=== THE PROBLEM ===
Filter the entries below, keeping only lines with "computer".

Collected data entries:
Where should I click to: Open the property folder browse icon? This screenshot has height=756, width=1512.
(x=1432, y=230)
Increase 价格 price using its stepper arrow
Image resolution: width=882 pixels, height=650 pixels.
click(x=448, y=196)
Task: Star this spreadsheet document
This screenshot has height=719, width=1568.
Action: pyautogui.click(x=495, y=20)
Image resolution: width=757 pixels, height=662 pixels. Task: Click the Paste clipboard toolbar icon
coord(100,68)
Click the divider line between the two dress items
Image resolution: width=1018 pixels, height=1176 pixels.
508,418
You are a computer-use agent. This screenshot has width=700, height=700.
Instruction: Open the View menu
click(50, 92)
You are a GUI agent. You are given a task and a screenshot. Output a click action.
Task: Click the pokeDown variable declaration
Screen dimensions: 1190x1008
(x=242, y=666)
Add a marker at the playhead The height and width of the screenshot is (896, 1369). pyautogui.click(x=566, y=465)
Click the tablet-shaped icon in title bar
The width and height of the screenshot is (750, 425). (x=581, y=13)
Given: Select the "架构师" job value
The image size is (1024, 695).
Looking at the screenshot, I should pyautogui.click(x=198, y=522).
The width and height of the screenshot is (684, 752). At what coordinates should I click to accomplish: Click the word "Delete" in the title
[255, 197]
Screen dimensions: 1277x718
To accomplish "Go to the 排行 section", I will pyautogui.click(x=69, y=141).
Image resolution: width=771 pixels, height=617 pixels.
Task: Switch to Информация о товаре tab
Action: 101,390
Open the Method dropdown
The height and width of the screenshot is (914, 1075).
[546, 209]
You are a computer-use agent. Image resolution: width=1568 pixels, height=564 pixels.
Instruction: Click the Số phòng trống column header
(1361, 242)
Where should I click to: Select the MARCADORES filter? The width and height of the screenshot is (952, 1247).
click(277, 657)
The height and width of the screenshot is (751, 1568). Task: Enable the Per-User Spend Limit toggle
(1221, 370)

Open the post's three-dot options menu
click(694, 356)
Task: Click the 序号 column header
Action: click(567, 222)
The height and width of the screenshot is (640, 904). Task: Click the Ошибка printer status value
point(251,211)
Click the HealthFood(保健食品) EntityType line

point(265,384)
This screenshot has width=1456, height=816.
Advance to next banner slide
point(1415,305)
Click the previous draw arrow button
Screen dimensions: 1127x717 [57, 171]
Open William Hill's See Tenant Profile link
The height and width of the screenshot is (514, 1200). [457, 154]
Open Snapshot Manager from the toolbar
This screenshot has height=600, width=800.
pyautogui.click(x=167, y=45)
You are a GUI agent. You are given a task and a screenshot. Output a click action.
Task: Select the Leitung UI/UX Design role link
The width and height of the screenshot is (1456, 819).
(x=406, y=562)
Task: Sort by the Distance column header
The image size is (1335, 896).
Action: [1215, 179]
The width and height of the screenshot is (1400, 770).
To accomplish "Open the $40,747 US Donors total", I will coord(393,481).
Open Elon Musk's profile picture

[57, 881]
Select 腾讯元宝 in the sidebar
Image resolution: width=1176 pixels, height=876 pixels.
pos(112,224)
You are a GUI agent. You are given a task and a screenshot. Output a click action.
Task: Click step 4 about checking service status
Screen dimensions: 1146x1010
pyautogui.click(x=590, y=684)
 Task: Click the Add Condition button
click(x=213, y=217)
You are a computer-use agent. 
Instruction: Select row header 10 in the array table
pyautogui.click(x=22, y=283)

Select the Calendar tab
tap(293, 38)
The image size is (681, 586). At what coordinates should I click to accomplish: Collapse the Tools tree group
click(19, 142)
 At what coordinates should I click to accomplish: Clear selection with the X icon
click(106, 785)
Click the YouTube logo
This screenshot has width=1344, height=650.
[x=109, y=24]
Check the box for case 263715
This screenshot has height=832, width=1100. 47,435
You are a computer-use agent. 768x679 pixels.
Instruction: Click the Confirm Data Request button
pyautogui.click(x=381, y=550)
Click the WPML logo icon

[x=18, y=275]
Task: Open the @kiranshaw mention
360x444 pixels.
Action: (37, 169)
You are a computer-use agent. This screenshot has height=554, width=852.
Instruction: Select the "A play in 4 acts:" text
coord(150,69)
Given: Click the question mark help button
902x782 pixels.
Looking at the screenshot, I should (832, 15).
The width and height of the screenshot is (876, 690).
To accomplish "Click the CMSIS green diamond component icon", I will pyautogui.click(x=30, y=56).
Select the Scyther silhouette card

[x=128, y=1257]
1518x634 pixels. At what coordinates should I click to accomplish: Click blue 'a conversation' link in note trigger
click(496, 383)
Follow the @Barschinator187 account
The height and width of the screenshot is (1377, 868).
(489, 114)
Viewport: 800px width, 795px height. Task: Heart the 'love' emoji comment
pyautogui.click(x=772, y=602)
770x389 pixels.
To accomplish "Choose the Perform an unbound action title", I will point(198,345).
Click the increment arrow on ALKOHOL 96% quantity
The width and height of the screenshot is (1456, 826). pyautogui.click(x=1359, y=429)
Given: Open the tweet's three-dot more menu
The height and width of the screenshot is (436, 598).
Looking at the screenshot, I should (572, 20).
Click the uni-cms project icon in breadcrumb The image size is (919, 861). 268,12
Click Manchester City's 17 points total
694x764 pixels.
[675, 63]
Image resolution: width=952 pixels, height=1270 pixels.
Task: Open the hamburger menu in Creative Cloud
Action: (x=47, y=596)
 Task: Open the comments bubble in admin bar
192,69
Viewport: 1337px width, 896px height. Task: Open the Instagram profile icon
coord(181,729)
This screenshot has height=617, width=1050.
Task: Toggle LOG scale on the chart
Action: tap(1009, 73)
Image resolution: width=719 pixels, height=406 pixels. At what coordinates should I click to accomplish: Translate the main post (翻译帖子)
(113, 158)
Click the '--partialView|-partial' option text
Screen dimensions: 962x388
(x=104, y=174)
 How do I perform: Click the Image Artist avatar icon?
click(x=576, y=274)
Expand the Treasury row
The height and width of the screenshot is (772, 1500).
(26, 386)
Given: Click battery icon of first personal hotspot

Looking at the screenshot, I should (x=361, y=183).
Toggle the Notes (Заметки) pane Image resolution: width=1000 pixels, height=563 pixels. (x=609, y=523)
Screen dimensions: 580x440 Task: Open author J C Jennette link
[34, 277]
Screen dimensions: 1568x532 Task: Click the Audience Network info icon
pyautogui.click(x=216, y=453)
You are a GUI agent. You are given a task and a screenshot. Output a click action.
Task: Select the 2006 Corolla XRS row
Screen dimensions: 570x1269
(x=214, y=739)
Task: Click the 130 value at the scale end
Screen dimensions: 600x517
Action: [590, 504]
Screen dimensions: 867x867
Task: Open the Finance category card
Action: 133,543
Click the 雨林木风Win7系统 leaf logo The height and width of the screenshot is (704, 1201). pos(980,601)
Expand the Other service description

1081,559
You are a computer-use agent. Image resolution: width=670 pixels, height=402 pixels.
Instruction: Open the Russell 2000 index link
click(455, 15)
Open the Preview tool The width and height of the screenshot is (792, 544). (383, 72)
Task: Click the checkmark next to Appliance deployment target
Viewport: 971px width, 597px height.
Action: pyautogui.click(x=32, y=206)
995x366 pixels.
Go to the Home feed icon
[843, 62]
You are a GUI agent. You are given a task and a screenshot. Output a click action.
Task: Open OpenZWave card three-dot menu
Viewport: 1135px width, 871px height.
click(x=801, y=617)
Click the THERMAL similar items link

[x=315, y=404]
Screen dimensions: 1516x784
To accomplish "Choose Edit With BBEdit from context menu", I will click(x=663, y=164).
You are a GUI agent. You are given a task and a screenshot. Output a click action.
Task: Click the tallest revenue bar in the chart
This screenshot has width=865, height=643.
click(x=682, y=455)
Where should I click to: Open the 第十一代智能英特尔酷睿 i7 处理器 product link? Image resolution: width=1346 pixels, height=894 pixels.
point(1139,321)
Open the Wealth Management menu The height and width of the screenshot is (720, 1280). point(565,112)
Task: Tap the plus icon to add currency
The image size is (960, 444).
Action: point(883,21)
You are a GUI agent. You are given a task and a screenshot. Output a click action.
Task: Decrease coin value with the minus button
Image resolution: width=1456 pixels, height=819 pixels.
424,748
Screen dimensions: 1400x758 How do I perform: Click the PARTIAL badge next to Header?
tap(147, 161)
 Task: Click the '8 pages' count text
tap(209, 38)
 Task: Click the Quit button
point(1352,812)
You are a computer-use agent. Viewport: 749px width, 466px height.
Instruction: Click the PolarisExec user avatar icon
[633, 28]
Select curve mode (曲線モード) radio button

=== EXPECTED OUTPUT ===
You are a computer-use agent. This screenshot has width=700, height=700.
You are a computer-use agent. Image resolution: width=1568 pixels, height=564 pixels.
You are a computer-use agent. 
You are a computer-use agent. 768x679 pixels.
You are a computer-use agent. This screenshot has height=554, width=852.
You are a computer-use agent. Image resolution: width=670 pixels, height=402 pixels.
You are a computer-use agent. Viewport: 749px width, 466px height.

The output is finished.